Just a few months af­ter her surgery, No­taro be­gan dat­ing co­me­dian Stephanie Al­lyne, and the two are now en­gaged. Plan­ning a wed­ding while on tour has been a chal­lenge. Con­ver­sa­tions about it oc­cur in an end­less email thread be­tween No­taro, Al­lyne, Al­lyne’s mother and sis­ter, and No­taro’s step­fa­ther, brother, and four male cousins. “They are th­ese fifty- and sixty-year-old guys in Mis­sis­sippi that are like my broth­ers,” she said. “It’s been this fun ex­pe­ri­ence to have ev­ery­one on both sides of the fam­ily so ex­cited, with 10 peo­ple chim­ing in con­stantly with dif­fer­ent ideas. We’re all meet­ing up in about a month in New Or­leans to iron ev­ery­thing out.” The Tig doc­u­men­tary de­tails the be­gin­ning of No­taro and Al­lyne’s re­la­tion­ship, as well as No­taro’s in­ter­est in hav­ing a child, de­spite the fact that it would re­quire fer­til­ity treat­ments that could cause a re­cur­rence of her can­cer.

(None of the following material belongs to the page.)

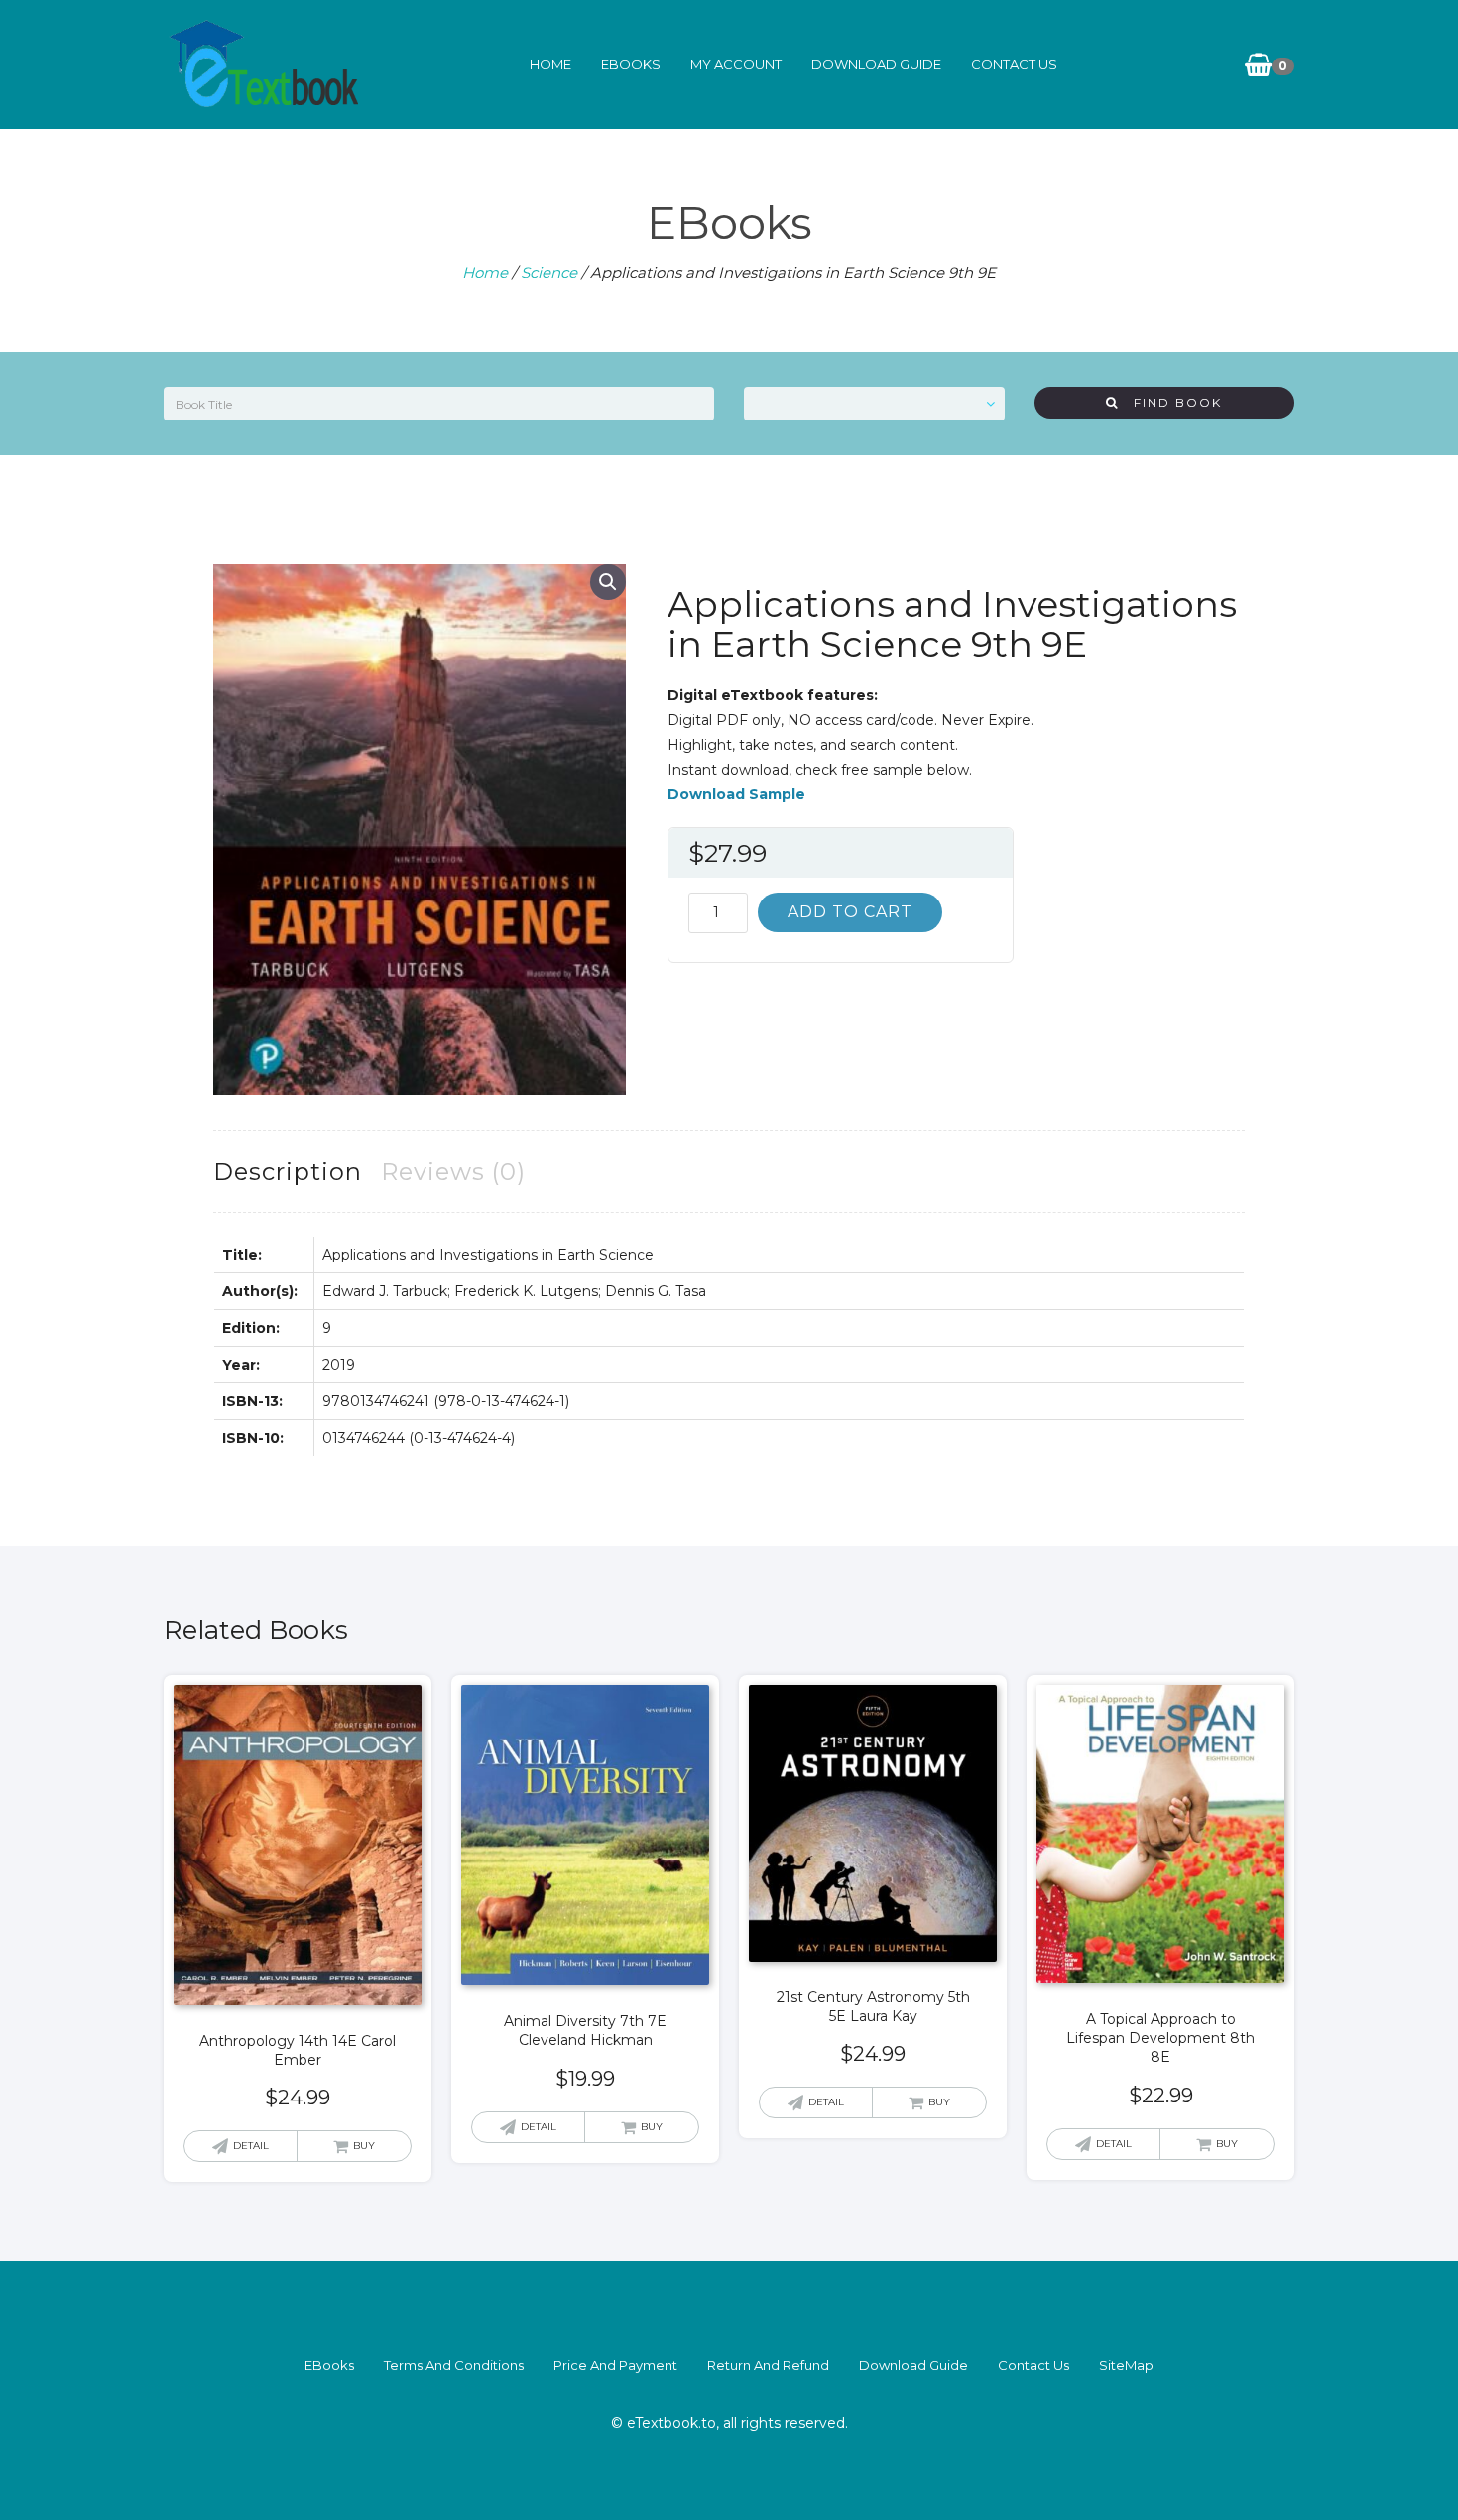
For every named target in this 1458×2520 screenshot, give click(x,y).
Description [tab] (287, 1171)
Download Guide (876, 64)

Among No­taro’s cur­rent projects is a mem­oir for Ecco, an imprint of HarperCollins. Col­lect­ing her thoughts for the book has been “very help­ful in kind of a ther­a­peu­tic way,” she said. “It’s cen­tered on when my life fell apart and a lot of my re­la­tion­ship with my mother. I’m fine with talk­ing to peo­ple in in­ter­views or so­cially about the deep emo­tional parts of my life, but it’s a very dif­fer­ent feel­ing when you’re sit­ting alone on the couch and rak­ing through them pri­vately.” She said that though there is def­i­nitely com­edy in the book, she didn’t feel the need to bal­ance heavy in­for­ma­tion with a joke to make read­ers more com­fort­able.

“When some­thing struck me as funny, I’d pep­per that in, or if I had a funny story, I’d tell it, but in gen­eral, I didn’t want to put that kind of pres­sure on my­self, and I don’t think it would come across as au­then­tic if I feel like I have to make it funny.”